As New York, California, Illinois and other U.S. locales request and/or require a suspension of public gatherings, the most obvious, available (and so far low cost) option is to turn to media platforms, as communicators of every sort are doing. The personal broadcast — streaming of live or pre-produced video, or even audio-only podcasting, can serve fans, maintain a presence and (it’s fervently hoped) make some bit of money towards replacing what everyone will lose from in-person gigs.
Pianist Fred Hersch has been first out of the box, committing to live-streaming daily mini concerts from his living room, 1pm Eastern Daily Time (10am PST, 7pm in Europe) — https://www.facebook.com/fredherschmusic. An Die Musik, a Baltimore venue, broadcast what it promoted as it’s “first” live streaming event Friday, 3/20, of the Warren Wolf Quartet — charging viewers $5 to see it, with intent to do more. Experimental Sound Studio, a Chicago non-profit presenting contemporary composition and improvisation (Ken Vandermark is among their curators), posted a schedule of “Quarantine Concerts,” but as of 3/21 was being flagged by YouTube for “inappropriate content” so sought a “friendlier platform and switched to Twitch.
Jazz on the Tube is eager to post links to upcoming jazz-streaming online, as is AllAboutJazz, now promoting live-stream events and offering to host uploads. But Jazz at Lincoln Center‘s “corona jazz livestreams” blog, to be updated daily, could become the go-to platform for knowing who’s playing via what link when, as JALC has announced plans to ramp up all its online content by digging into seven years of video’d concerts, panels and classes. Wynton Marsalis is also intending to sit for participatory online chats.
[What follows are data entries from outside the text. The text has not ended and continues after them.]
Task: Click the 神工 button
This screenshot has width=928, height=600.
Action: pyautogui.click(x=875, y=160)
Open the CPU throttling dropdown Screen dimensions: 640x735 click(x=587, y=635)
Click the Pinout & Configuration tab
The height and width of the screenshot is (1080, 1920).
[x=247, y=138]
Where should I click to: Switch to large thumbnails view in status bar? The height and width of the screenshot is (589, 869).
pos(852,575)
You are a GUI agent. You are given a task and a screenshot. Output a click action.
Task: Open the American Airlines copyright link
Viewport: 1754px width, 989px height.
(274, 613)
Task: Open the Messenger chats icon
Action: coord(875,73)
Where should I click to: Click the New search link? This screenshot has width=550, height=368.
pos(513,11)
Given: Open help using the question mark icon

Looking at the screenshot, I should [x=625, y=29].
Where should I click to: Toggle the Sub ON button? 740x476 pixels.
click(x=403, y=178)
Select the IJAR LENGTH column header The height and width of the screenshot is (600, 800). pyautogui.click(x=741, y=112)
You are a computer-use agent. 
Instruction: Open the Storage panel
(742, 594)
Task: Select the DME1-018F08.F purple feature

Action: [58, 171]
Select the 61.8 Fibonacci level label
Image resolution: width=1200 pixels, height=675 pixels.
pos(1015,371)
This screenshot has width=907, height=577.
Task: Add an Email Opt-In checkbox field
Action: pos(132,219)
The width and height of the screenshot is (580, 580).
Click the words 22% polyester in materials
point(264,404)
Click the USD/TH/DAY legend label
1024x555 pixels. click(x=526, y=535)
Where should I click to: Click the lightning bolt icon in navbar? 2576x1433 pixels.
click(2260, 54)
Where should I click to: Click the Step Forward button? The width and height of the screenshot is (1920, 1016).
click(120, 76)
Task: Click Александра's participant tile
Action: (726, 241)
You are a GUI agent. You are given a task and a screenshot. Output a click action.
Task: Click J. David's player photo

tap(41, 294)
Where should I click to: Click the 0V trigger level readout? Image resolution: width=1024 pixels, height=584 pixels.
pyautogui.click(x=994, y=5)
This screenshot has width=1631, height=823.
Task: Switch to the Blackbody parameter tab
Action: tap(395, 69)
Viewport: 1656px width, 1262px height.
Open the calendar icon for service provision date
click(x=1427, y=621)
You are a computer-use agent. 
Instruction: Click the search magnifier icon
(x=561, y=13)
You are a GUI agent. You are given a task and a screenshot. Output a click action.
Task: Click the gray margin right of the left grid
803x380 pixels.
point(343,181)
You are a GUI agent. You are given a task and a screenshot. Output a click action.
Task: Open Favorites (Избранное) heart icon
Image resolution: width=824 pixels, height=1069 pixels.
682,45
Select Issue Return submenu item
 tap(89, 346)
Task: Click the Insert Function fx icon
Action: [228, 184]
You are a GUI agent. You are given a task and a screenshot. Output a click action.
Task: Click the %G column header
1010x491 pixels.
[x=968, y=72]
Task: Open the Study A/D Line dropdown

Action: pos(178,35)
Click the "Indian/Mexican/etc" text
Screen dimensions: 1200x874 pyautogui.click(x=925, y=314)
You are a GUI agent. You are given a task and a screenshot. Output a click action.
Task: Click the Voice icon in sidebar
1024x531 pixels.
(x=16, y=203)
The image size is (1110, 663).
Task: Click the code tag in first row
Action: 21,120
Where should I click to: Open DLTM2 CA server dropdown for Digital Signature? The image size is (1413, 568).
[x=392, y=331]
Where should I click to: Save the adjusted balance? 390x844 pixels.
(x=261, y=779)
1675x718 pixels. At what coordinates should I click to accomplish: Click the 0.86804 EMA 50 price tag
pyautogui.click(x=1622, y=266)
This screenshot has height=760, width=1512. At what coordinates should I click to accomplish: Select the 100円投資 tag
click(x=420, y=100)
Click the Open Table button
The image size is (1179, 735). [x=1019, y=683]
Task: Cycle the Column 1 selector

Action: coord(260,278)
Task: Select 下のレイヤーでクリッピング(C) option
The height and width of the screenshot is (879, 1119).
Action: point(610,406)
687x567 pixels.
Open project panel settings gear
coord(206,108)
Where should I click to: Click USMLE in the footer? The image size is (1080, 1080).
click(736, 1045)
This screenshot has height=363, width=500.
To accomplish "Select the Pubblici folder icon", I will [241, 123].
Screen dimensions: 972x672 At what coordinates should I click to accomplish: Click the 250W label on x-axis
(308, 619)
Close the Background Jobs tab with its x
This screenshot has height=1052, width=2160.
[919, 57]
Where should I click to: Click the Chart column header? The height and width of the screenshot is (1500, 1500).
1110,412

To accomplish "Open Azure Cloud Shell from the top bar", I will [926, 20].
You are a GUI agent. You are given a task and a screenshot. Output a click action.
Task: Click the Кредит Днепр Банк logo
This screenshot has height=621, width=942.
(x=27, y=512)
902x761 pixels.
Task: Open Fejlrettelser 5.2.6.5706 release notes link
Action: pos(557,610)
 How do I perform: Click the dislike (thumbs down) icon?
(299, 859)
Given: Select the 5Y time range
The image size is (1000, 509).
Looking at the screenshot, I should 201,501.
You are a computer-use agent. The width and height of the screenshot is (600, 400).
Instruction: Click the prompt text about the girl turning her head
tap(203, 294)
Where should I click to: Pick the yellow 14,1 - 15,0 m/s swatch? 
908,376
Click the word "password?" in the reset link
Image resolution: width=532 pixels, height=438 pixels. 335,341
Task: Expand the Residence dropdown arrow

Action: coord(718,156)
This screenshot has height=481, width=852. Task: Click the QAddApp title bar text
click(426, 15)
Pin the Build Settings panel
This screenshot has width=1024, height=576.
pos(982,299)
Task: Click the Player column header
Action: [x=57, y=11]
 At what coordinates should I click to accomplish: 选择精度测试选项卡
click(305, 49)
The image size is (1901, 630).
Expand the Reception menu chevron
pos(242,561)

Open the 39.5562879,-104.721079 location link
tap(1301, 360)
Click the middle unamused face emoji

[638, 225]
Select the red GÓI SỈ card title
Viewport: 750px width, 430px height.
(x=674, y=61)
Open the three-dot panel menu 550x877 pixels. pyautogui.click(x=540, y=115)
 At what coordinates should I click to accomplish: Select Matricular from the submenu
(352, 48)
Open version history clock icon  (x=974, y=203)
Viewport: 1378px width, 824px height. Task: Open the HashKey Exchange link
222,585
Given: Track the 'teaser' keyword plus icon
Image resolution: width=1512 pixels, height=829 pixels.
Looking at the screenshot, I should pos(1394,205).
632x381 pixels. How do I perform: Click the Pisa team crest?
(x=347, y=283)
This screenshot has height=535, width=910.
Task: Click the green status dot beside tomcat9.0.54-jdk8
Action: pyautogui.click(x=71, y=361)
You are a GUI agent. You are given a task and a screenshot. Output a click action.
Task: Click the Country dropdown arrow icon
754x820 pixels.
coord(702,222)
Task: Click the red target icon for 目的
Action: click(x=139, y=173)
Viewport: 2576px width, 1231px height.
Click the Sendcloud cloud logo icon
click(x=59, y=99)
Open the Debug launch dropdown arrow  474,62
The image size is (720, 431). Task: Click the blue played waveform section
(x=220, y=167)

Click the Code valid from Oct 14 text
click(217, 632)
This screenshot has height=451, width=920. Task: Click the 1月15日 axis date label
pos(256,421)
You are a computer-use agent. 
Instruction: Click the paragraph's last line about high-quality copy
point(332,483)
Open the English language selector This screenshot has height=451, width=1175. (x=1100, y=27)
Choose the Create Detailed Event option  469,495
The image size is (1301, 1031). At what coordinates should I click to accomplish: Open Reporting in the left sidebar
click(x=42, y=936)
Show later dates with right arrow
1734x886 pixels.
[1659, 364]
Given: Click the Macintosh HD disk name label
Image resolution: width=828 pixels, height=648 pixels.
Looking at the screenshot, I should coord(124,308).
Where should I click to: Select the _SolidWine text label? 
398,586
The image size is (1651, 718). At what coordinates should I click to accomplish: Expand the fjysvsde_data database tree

Organizations such as New Music USA are telling members they’ll promote life-streamed events on their websites and feeds — a practice which seems like to grow, fast. Indeed, anyone who belongs to any such organization should look into what the organization’s plan is for online activity to be of general benefit. The Jazz Journalists Association’s JazzOnLockdown series is one initiative, born out of the recently launched campaign “Working the Beat,” which all JJA members (and unaffiliated colleagues, too) are welcome to join.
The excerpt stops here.